We report the case of a 32-year-old woman with bilateral blowout fractures. She presented with diplopia showing impaired abduction of the left eye soon after trauma. No other orbito-ocular signs, such as exophthalmos, ptosis, or chemosis, were found. Orbital reconstruction was performed, but no improvement in her ophthalmoplegia was observed after surgery. A carotid angiography showed that she was suffering from a posteriorly draining carotid-cavernous sinus fistula with isolated abducens nerve palsy. Coil embolization was conducted under the consultation of a neurosurgeon, after which her ophthalmoplegia resolved fully. This is a rare case of posteriorly draining carotid-cavernous sinus fistula without classic orbito-ocular signs, the absence of which may cause diagnostic confusion.
A carotid-cavernous sinus fistula (CCSF) is an abnormally created communication between the carotid artery system and the venous channels of the cavernous sinus. This is an extremely rare phenomenon of cranio-maxillofacial trauma (0.17%) and can result in severe complications, such as permanent visual loss, seizures, fatal epistaxis, and subarachnoid haemorrhage.
In cases of blow-out fractures, ophthalmologic evaluations of visual acuity, ocular motility, pupillary responses, visual fields, and funduscopic examinations are carefully administered. In particular, any diplopia resulting from limited extraocular movement is evaluated to rule out a mechanical entrapment or paresis of the cranial nerves. CCSF is one factor that may lead to neurologic deficits of the III (oculomotor), IV (trochlear), and VI (abducens) nerves. Several cases of ophthalmoplegia due to CCSF have been reported.

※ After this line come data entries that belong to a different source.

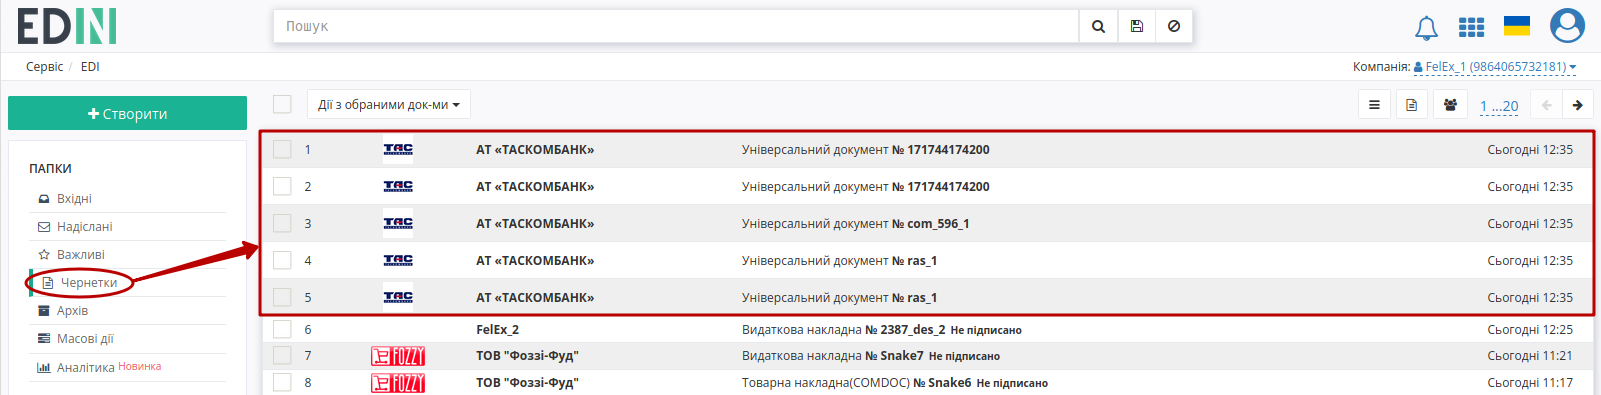Screen dimensions: 1601x395
Task: Open notifications bell
Action: point(1426,28)
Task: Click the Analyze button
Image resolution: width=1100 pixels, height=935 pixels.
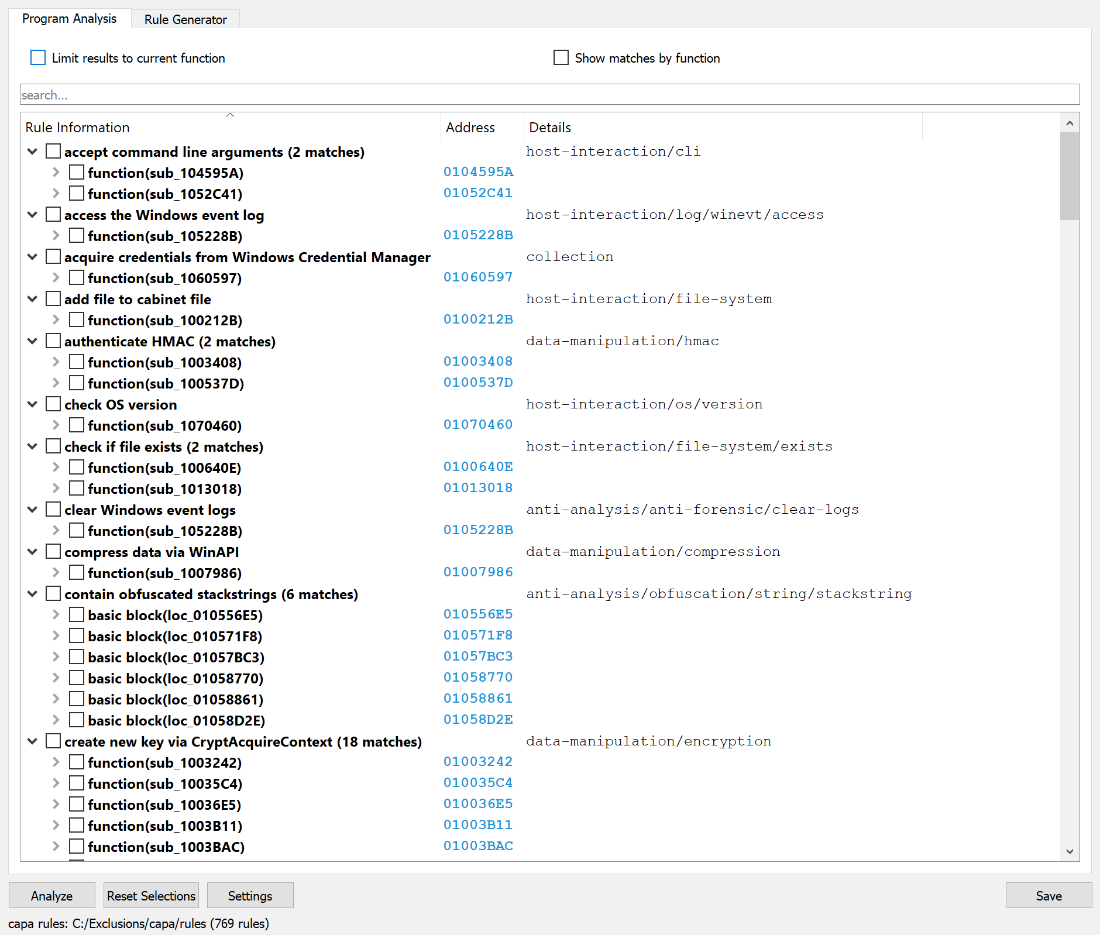Action: point(52,895)
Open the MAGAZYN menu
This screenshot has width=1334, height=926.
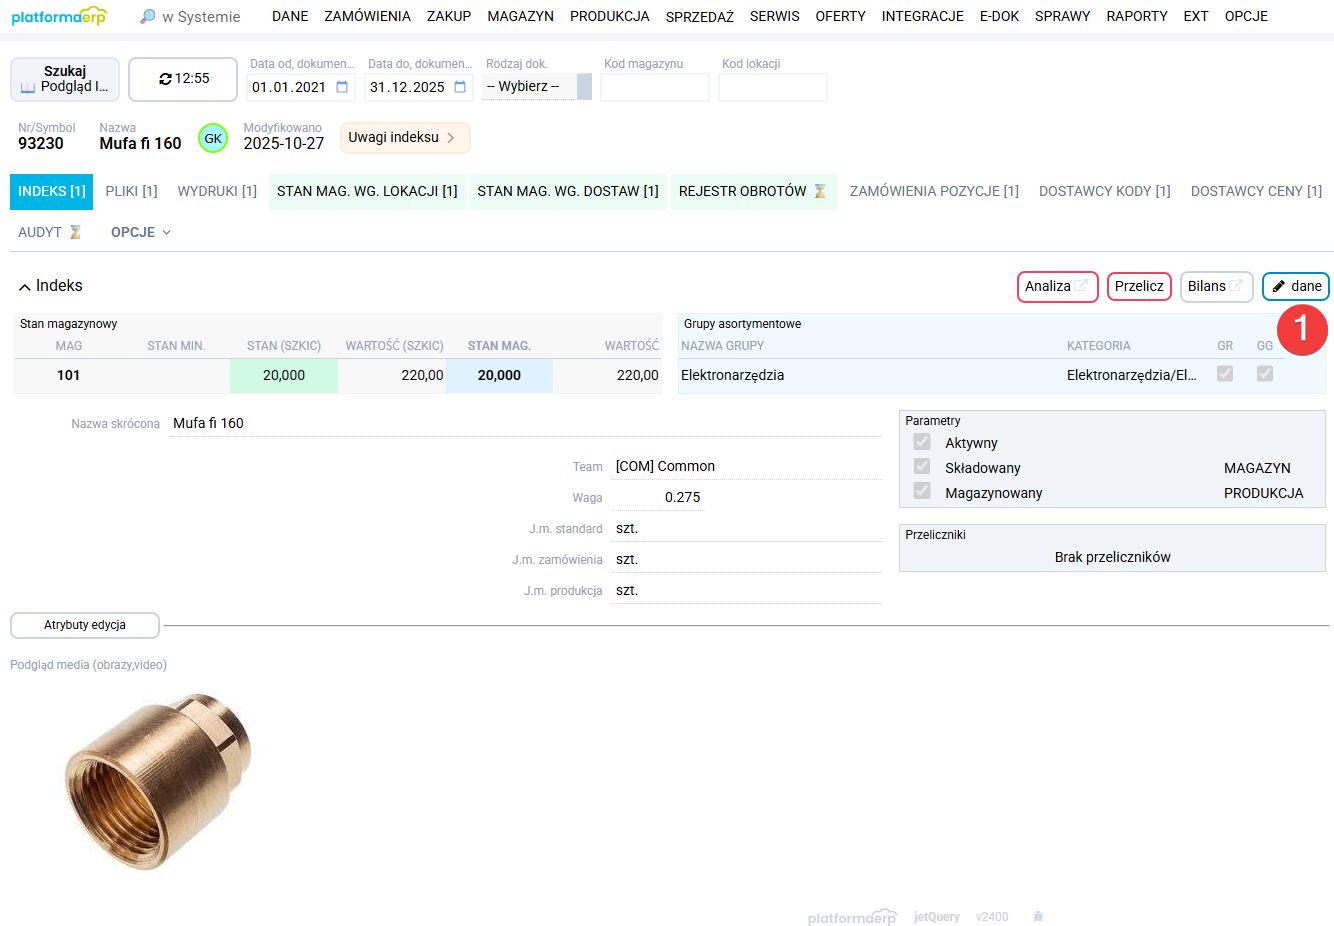pyautogui.click(x=520, y=16)
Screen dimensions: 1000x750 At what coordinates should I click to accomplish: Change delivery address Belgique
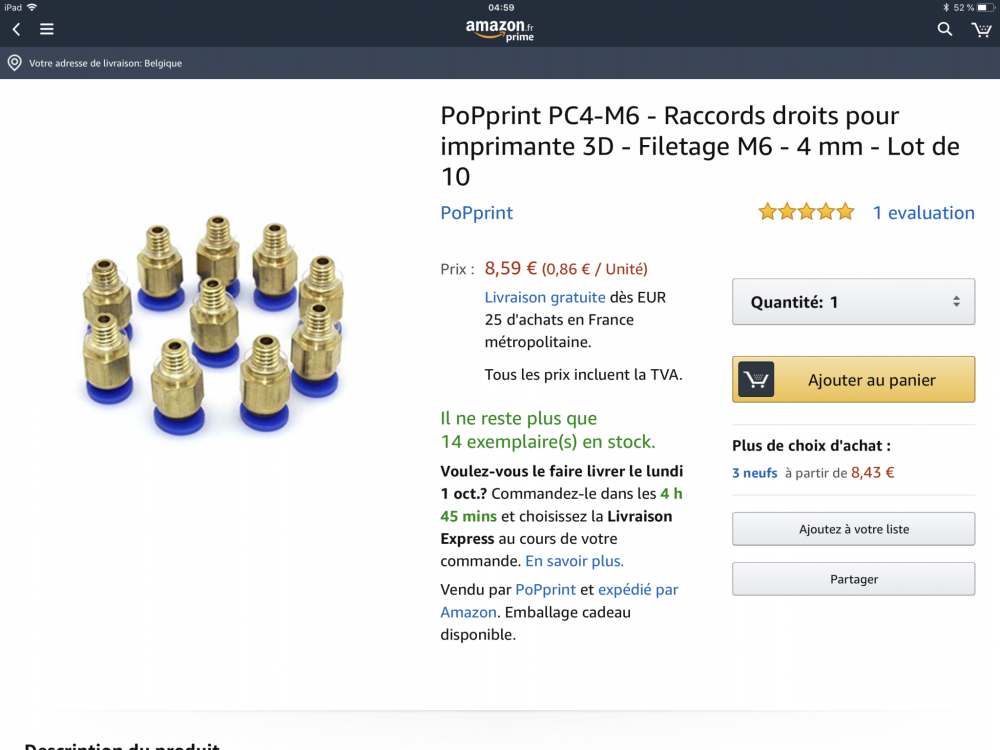pyautogui.click(x=105, y=63)
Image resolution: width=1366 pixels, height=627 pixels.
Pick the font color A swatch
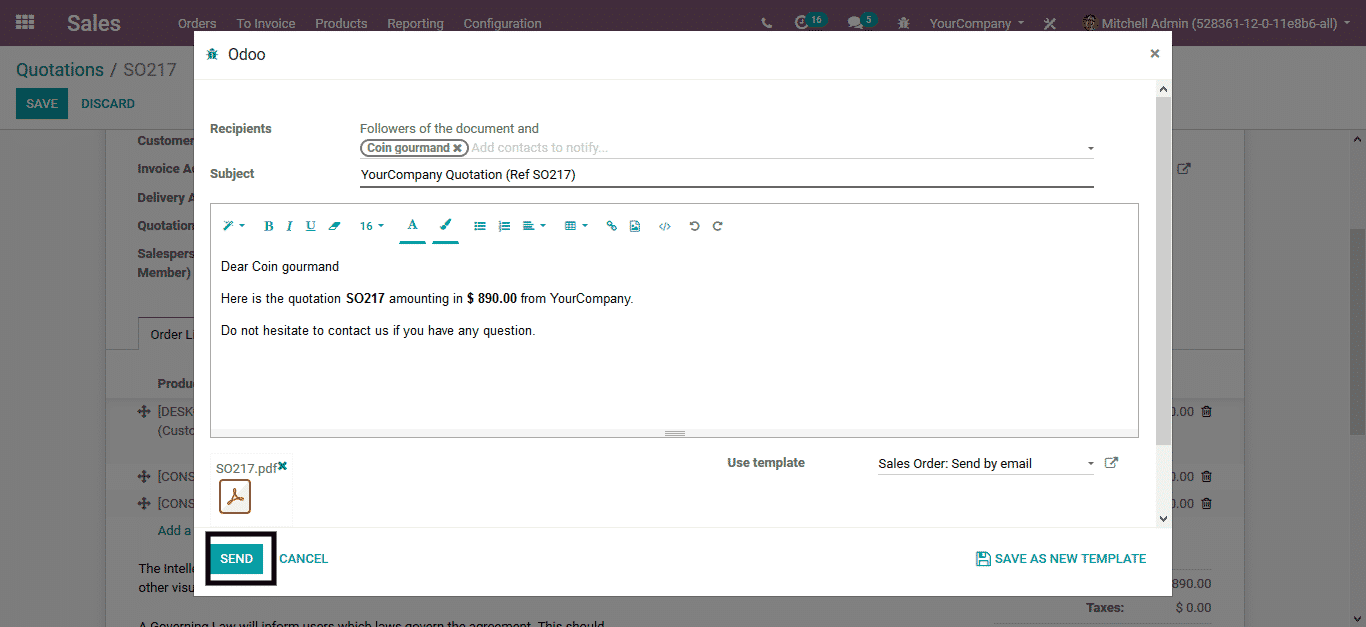412,226
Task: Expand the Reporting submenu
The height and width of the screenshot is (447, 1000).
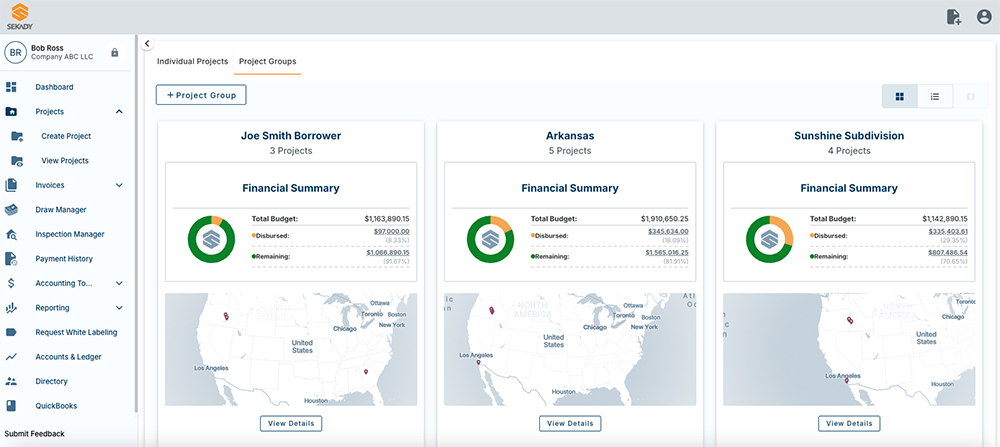Action: point(119,308)
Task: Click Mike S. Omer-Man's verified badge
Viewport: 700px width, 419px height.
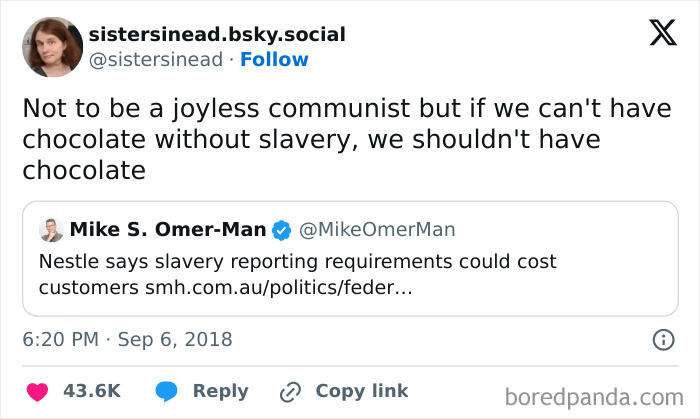Action: pyautogui.click(x=281, y=231)
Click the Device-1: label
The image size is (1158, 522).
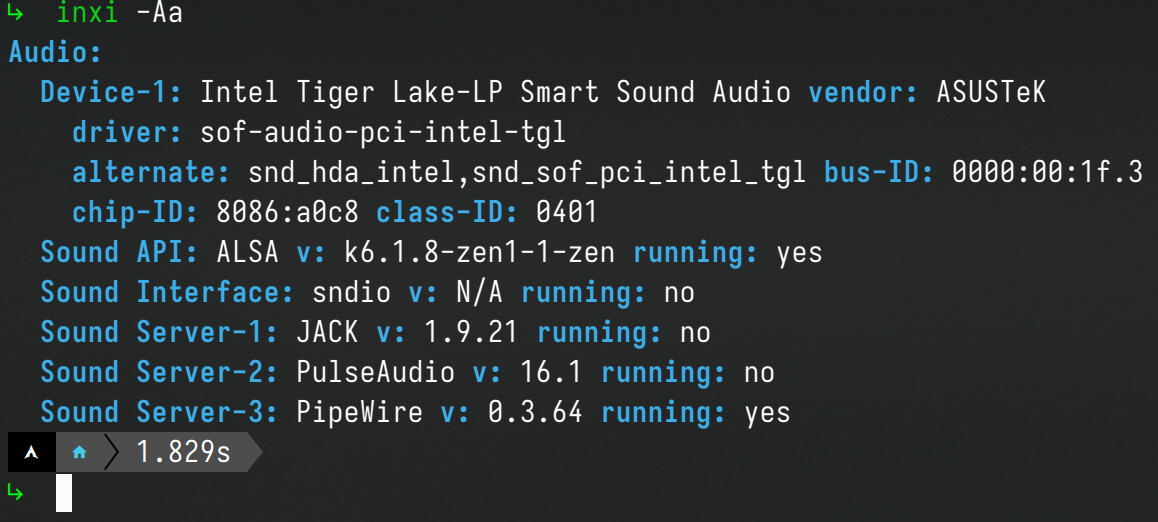click(112, 93)
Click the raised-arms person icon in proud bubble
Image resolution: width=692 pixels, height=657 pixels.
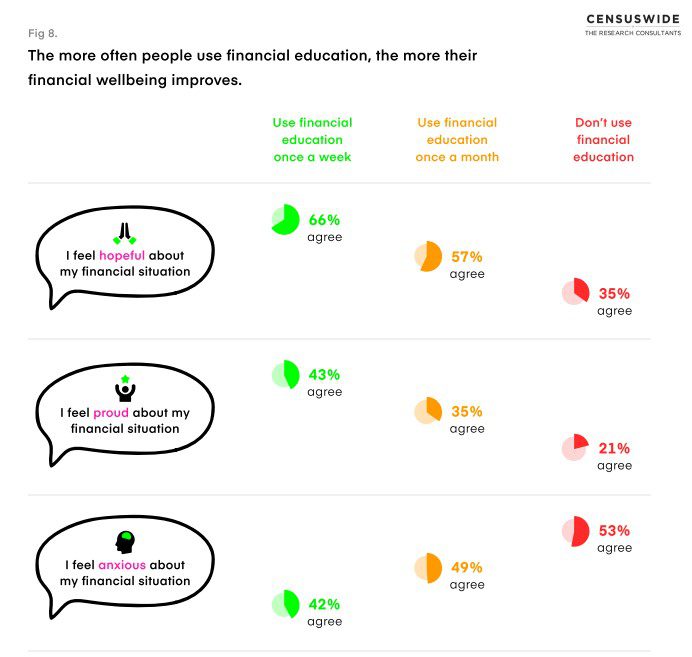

CCSF mainly presents the classic triad of chemosis, pulsatile proptosis, and bruit, so-called ‘red-eyed shunt’, which is caused by the disruption of ophthalmic venous return. This aberrant connection is located in the anterior cavernous sinus. Conversely, those occurring at the posterior side of the cavernous sinus do not exhibit any classic congestive orbital signs and are termed ‘white-eyed shunt’. This easily causes diagnostic confusion early in cases of CCSF, and subsequent inappropriate management can lead to fatal conditions. Although the treatment of CCSF is beyond the purview of oral and maxillofacial surgeons, early recognition and an immediate set-up of treatment plans remain crucial for significantly reducing the morbidity related to CCSF. We present a case of blowout fractures with a posteriorly draining CCSF, which featured no orbito-ocular signs except for isolated abducens nerve palsy.
A 32-year-old woman was brought to the emergency services department of our hospital for injuries she had sustained jumping from her apartment. Computed tomography (CT) demonstrated panfacial fractures with bilateral blowout fractures involving the petrous portion of the temporal bone and sphenoid bone ( Fig. 1 A ). The patient was alert. She was admitted to the intensive care unit for the management of a liver laceration for 9 days and was then transferred to our department for treatment of the panfacial fractures. She complained of diplopia caused by ophthalmoplegia of the left lateral rectus muscle, which did not present immediately after the trauma ( Fig. 1 B). An examination revealed an abduction impairment of her left eye. No ptosis, proptosis, chemosis, or bruit was found. We suspected the possibility of rectus muscle entrapment or temporary injury to cranial nerves, especially the abducens nerve (VI).
Open reduction and internal fixation were performed by the bottom-to-top approach, and the comminuted left orbit was reconstructed with titanium mesh. No evidence of extraocular muscle entrapment or soft tissue engagement was found throughout the surgery, which was confirmed by a forced duction test. However, the patient still complained of diplopia after surgery, and the abduction on the patient’s left side did not improve ( Fig. 2 ). No additional orbito-ocular signs were found.
An ophthalmologic evaluation was performed. No lens dislocation or retinal abnormality was found on funduscopy. Magnetic resonance imaging (MRI) confirmed no engagement or engorgement of the extraocular muscles and soft tissues, however MRI did show asymmetric mild dilatation of the left superior ophthalmic vein and possible CCSF. Following a neurosurgery consultation, a four-vessel digital subtraction cerebral angiogram revealed a type I CCSF on the left side with a distended inferior petrosal sinus ( Fig. 3 ). The patient was diagnosed with a posteriorly draining CCSF with isolated abducens nerve palsy, termed ‘white-eyed shunt’.